Stored data »
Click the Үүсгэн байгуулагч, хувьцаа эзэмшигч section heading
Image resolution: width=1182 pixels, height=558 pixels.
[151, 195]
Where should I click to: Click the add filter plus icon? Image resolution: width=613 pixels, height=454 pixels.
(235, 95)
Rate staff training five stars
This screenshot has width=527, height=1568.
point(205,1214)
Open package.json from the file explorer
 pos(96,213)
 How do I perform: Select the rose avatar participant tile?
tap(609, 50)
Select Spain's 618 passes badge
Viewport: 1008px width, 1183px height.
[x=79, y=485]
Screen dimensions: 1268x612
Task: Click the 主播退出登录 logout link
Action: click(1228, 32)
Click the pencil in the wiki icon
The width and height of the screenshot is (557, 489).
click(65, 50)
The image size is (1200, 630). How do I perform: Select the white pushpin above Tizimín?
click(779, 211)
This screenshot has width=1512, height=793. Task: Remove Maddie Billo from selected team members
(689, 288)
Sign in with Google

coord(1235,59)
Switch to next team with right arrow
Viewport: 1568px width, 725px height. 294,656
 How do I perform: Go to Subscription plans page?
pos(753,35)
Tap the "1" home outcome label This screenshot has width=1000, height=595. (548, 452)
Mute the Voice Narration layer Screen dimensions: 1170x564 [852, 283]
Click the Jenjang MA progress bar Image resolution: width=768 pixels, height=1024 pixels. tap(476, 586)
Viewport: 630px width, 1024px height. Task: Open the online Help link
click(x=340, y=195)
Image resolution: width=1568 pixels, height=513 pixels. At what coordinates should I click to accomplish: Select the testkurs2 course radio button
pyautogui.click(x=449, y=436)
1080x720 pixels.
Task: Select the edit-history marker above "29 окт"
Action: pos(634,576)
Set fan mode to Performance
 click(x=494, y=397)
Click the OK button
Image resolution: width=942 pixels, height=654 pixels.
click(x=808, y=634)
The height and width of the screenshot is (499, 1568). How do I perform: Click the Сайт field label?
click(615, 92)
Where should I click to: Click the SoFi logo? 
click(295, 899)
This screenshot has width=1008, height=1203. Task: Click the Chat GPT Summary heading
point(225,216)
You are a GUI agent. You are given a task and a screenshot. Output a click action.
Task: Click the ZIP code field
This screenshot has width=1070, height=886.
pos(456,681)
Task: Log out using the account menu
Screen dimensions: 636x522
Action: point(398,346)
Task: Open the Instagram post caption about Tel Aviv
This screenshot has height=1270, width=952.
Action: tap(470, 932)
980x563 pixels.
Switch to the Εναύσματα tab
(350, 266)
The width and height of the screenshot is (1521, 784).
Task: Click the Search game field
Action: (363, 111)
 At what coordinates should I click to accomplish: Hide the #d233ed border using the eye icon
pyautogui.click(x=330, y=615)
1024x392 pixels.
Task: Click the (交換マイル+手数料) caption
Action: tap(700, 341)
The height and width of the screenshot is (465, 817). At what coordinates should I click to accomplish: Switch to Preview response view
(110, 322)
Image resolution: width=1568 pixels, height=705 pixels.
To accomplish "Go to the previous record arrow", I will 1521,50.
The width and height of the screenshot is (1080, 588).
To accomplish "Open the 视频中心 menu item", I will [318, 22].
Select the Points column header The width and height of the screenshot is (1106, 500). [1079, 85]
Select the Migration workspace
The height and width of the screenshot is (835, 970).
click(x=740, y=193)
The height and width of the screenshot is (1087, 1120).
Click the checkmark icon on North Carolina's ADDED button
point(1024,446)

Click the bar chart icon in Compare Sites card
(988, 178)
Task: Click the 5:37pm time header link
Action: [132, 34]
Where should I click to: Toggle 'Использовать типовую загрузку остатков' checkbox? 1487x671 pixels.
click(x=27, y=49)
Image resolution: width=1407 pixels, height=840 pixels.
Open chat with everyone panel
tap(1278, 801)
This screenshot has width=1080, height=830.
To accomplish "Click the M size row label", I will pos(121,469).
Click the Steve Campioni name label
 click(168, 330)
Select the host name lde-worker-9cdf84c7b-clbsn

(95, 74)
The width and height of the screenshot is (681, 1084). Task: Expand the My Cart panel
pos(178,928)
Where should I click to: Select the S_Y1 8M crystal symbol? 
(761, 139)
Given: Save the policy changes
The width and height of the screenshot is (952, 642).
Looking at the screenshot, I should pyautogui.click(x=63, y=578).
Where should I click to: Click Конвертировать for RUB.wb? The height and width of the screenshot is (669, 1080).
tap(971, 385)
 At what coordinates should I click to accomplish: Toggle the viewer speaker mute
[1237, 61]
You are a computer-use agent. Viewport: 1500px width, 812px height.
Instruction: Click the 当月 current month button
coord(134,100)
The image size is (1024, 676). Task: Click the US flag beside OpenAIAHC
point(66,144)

Exercise instructions » Your response should be an exact copy of all the records.

Response for this exercise »
Click the Үүсгэн байгуулагч, хувьцаа эзэмшигч section heading
Image resolution: width=1182 pixels, height=558 pixels.
[151, 195]
Where should I click to: Click the add filter plus icon? Image resolution: width=613 pixels, height=454 pixels.
(235, 95)
Rate staff training five stars
This screenshot has width=527, height=1568.
point(205,1214)
Open package.json from the file explorer
 pos(96,213)
 How do I perform: Select the rose avatar participant tile?
tap(609, 50)
Select Spain's 618 passes badge
Viewport: 1008px width, 1183px height.
[x=79, y=485]
Screen dimensions: 1268x612
Task: Click the 主播退出登录 logout link
Action: click(1228, 32)
Click the pencil in the wiki icon
The width and height of the screenshot is (557, 489).
click(65, 50)
The image size is (1200, 630). How do I perform: Select the white pushpin above Tizimín?
click(779, 211)
This screenshot has width=1512, height=793. Task: Remove Maddie Billo from selected team members
(689, 288)
Sign in with Google

coord(1235,59)
Switch to next team with right arrow
Viewport: 1568px width, 725px height. 294,656
 How do I perform: Go to Subscription plans page?
pos(753,35)
Tap the "1" home outcome label This screenshot has width=1000, height=595. (548, 452)
Mute the Voice Narration layer Screen dimensions: 1170x564 [852, 283]
Click the Jenjang MA progress bar Image resolution: width=768 pixels, height=1024 pixels. tap(476, 586)
Viewport: 630px width, 1024px height. Task: Open the online Help link
click(x=340, y=195)
Image resolution: width=1568 pixels, height=513 pixels. At what coordinates should I click to accomplish: Select the testkurs2 course radio button
pyautogui.click(x=449, y=436)
1080x720 pixels.
Task: Select the edit-history marker above "29 окт"
Action: pos(634,576)
Set fan mode to Performance
 click(x=494, y=397)
Click the OK button
Image resolution: width=942 pixels, height=654 pixels.
click(x=808, y=634)
The height and width of the screenshot is (499, 1568). How do I perform: Click the Сайт field label?
click(615, 92)
Where should I click to: Click the SoFi logo? 
click(295, 899)
This screenshot has width=1008, height=1203. Task: Click the Chat GPT Summary heading
point(225,216)
You are a GUI agent. You are given a task and a screenshot. Output a click action.
Task: Click the ZIP code field
This screenshot has width=1070, height=886.
pos(456,681)
Task: Log out using the account menu
Screen dimensions: 636x522
Action: point(398,346)
Task: Open the Instagram post caption about Tel Aviv
This screenshot has height=1270, width=952.
Action: tap(470, 932)
980x563 pixels.
Switch to the Εναύσματα tab
(350, 266)
The width and height of the screenshot is (1521, 784).
Task: Click the Search game field
Action: (363, 111)
 At what coordinates should I click to accomplish: Hide the #d233ed border using the eye icon
pyautogui.click(x=330, y=615)
1024x392 pixels.
Task: Click the (交換マイル+手数料) caption
Action: tap(700, 341)
The height and width of the screenshot is (465, 817). At what coordinates should I click to accomplish: Switch to Preview response view
(110, 322)
Image resolution: width=1568 pixels, height=705 pixels.
To accomplish "Go to the previous record arrow", I will 1521,50.
The width and height of the screenshot is (1080, 588).
To accomplish "Open the 视频中心 menu item", I will [318, 22].
Select the Points column header The width and height of the screenshot is (1106, 500). [1079, 85]
Select the Migration workspace
The height and width of the screenshot is (835, 970).
click(x=740, y=193)
The height and width of the screenshot is (1087, 1120).
Click the checkmark icon on North Carolina's ADDED button
point(1024,446)

Click the bar chart icon in Compare Sites card
(988, 178)
Task: Click the 5:37pm time header link
Action: [132, 34]
Where should I click to: Toggle 'Использовать типовую загрузку остатков' checkbox? 1487x671 pixels.
click(x=27, y=49)
Image resolution: width=1407 pixels, height=840 pixels.
Open chat with everyone panel
tap(1278, 801)
This screenshot has width=1080, height=830.
To accomplish "Click the M size row label", I will pos(121,469).
Click the Steve Campioni name label
 click(168, 330)
Select the host name lde-worker-9cdf84c7b-clbsn

(95, 74)
The width and height of the screenshot is (681, 1084). Task: Expand the My Cart panel
pos(178,928)
Where should I click to: Select the S_Y1 8M crystal symbol? 
(761, 139)
Given: Save the policy changes
The width and height of the screenshot is (952, 642).
Looking at the screenshot, I should pyautogui.click(x=63, y=578).
Where should I click to: Click Конвертировать for RUB.wb? The height and width of the screenshot is (669, 1080).
tap(971, 385)
 At what coordinates should I click to accomplish: Toggle the viewer speaker mute
[1237, 61]
You are a computer-use agent. Viewport: 1500px width, 812px height.
Instruction: Click the 当月 current month button
coord(134,100)
The image size is (1024, 676). Task: Click the US flag beside OpenAIAHC
point(66,144)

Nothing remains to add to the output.